К обычаю похищения девушек примыкают встречавшиеся изредка в среде венгерского крестьянства так называемые «дикие браки» — фактические брачные союзы, не оформленные ни в церковном, ни в гражданском отношении и, как правило, не санкционированные традиционной свадьбой. Такие союзы обычно соединяли людей не первой молодости, часто вдовых или разведенных. Эти браки не одобрялись в сельском коллективе, хотя и негласно признавались; таких сожителей, например, обычно вместе приглашали на торжества (свадьбы и т. д.) как законных супругов.{260}

Возвратимся теперь к отношениям ухаживания между юношами и девушками. Необходимо отметить, что эти отношения далеко не всегда завершались браком. Причина заключалась в том, что в ухаживании выбор партнера определялся личными склонностями молодых людей — родители девушки не имели права препятствовать тому, чтобы их дом посещал любой молодой человек, даже не нравящийся им. В то же время при выборе брачного партнера, как правило, господствовала воля родителей и вообще старшего поколения. К 1857 г. относится следующий характерный рассказ о брачных обычаях в районе Мезёкевешда (Северная Венгрия). Когда парень возвращается с поля домой, мать встречает его словами: «Ну, сын мой, ты женат». Узнав имя своей невесты, сын беспрекословно подчиняется, независимо от того, знает он будущую жену или нет.{261} Подобные случаи были нередки и в более поздний период.

При выборе брачного партнера играли роль и другие многочисленные критерии. В венгерской крестьянской среде преобладала тенденция к эндогамии в широком смысле слова, когда браки заключались в пределах определенной группы (локальной, социальной и т. д.). В большинстве районов страны браки в основном заключались в пределах одного села, а иногда даже и его части (конца). Порицался парень, который не мог найти невесту в своей деревне. При этом в некоторых областях (например, у палоцей и матьо) молодые люди, пришедшие из иного села или даже с другого конца поухаживать за девушками, подвергались преследованиям и избиениям со стороны местных парней. Обычай локальной эндогамии отражен в пословице «Лучше возьми женщину с семью грехами из дома, чем с одним грехом из другого места». В случае нарушения этого обычая окружающие долго относились к «чужакам» с неприязнью и недоверием.{262}

Локальная эндогамия не имела одинаковой формы на всей территории Венгрии. В ряде районов (запад Дунантуля, северо-восток страны и др.), где существовала густая сеть сравнительно мелких поселений, предпочтительными считались браки между жителями близлежащих сел. Со временем между такими селами устанавливались тесные брачно-родственные связи.{263}

С конца XIX в. принцип локальной эндогамии стал часто нарушаться в связи с увеличением подвижности населения — уход из родных мест в поисках работы, призыв на военную службу и т. д. Эта тенденция в первую очередь коснулась бедных слоев крестьянства.{264}

В практической жизни локальная эндогамия имела значение до определенного предела — пока не входила в противоречие с социально-экономическими соображениями: обычно браки заключались между членами семей одной и той же имущественной группы. Если молодой человек не мог найти в своем селе подходящую по статусу невесту, он искал ее в соседних селах. Этот принцип отразился в венгерских поговорках, например: «губа — к губе, а шуба — к шубе» (губа — верхняя одежда из грубого сукна, которую носили бедные крестьяне).

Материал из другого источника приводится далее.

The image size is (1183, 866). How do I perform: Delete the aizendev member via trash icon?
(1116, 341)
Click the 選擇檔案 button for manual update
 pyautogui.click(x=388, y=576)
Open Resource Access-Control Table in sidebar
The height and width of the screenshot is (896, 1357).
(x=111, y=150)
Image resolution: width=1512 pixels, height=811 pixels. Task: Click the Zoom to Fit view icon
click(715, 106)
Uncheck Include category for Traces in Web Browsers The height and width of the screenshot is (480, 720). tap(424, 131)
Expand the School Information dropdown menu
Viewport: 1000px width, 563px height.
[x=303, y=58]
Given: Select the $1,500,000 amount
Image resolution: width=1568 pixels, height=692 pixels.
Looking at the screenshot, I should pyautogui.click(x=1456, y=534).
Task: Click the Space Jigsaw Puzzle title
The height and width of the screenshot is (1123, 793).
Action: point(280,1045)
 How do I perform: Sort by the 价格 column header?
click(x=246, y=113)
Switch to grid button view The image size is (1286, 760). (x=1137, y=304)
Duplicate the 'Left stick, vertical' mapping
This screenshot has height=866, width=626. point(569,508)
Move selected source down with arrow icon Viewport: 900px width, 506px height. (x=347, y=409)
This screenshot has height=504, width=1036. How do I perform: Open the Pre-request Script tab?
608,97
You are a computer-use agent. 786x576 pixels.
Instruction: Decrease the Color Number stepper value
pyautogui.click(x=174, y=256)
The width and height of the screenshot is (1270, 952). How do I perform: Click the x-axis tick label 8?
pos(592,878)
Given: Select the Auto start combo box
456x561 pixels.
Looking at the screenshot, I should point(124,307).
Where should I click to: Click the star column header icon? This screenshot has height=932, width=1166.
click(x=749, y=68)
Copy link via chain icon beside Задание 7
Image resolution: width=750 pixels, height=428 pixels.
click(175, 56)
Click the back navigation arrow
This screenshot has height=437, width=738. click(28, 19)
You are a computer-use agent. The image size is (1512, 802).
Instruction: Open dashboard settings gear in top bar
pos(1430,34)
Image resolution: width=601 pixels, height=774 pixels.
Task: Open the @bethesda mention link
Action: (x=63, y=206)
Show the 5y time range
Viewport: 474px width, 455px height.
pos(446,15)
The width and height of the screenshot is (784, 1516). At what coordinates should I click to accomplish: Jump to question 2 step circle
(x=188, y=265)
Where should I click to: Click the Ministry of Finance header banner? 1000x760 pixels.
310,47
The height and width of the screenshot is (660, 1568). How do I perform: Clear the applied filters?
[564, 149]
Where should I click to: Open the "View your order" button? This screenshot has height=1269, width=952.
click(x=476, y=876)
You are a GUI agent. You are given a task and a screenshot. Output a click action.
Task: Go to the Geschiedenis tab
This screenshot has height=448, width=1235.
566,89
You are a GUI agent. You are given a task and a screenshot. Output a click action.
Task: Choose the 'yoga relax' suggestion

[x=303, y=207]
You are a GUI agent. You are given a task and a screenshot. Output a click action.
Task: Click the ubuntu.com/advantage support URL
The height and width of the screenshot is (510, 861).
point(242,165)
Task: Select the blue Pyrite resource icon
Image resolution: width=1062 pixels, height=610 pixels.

Хотя крепостное право в Венгрии было отменено еще в 1848 г., даже обнищавшие дворяне крайне редко вступали в брак с потомками крепостных крестьян или с батраками-желлерами. Крестьянин весьма неохотно выдавал свою дочь замуж за батрака. Молодой человек из семьи пастуха или ремесленника редко женился на крестьянской девушке. Более того, эндогамия была характерна и для узких профессиональных групп — так, юхас (овчар) обычно женился на дочери юхаса.{265}

До окончания первой мировой войны Венгрия, территория которой была примерно в 3 раза больше нынешней, относилась к многонациональным странам. Существовали обширные области со смешанным национальным составом населения (Трансильвания, Банат, нынешние Словакия, Воеводина и др.). Однако даже на этих землях отдельные села носили обычно однонациональный характер, а число национально-смешанных браков было крайне невелико. В селах со смешанным населением межнациональные браки иногда встречались, хотя и здесь существовала тенденция к этнической эндогамии. Венгерский исследователь Э. Каллаи изучил структуру брачных связей в нескольких трансильванских селах, где почти половину населения составляли венгры и приблизительно столько же румыны. Выяснилось, что за 40-летний период (1898–1938 гг.) смешанные румыно-венгерские браки составили лишь около 13 % общего числа.{266} По данным за 1912 г., по всей стране уровень эндогамии среди венгров (точнее, лиц с венгерским родным языком) составлял около 97 %, что было несколько выше, чем среди немцев, словаков, хорватов и сербов (89–96 %) и чуть ниже, чем среди румын и украинцев (97–99 %).

При выборе брачного партнера большое значение имела и религиозная принадлежность. Иногда в Венгрии конфессиональные барьеры совпадали с этническими. Так, венгры — в массе своей католики и протестанты (реформаты, лютеране) — отделялись по религиозному признаку от румын, сербов и украинцев, которые в большинстве своем были православными и униатами, и от евреев — иудаистов. В то же время венгерские немцы, словаки и хорваты (главным образом католики) не были отделены от венгров конфессиональным барьером.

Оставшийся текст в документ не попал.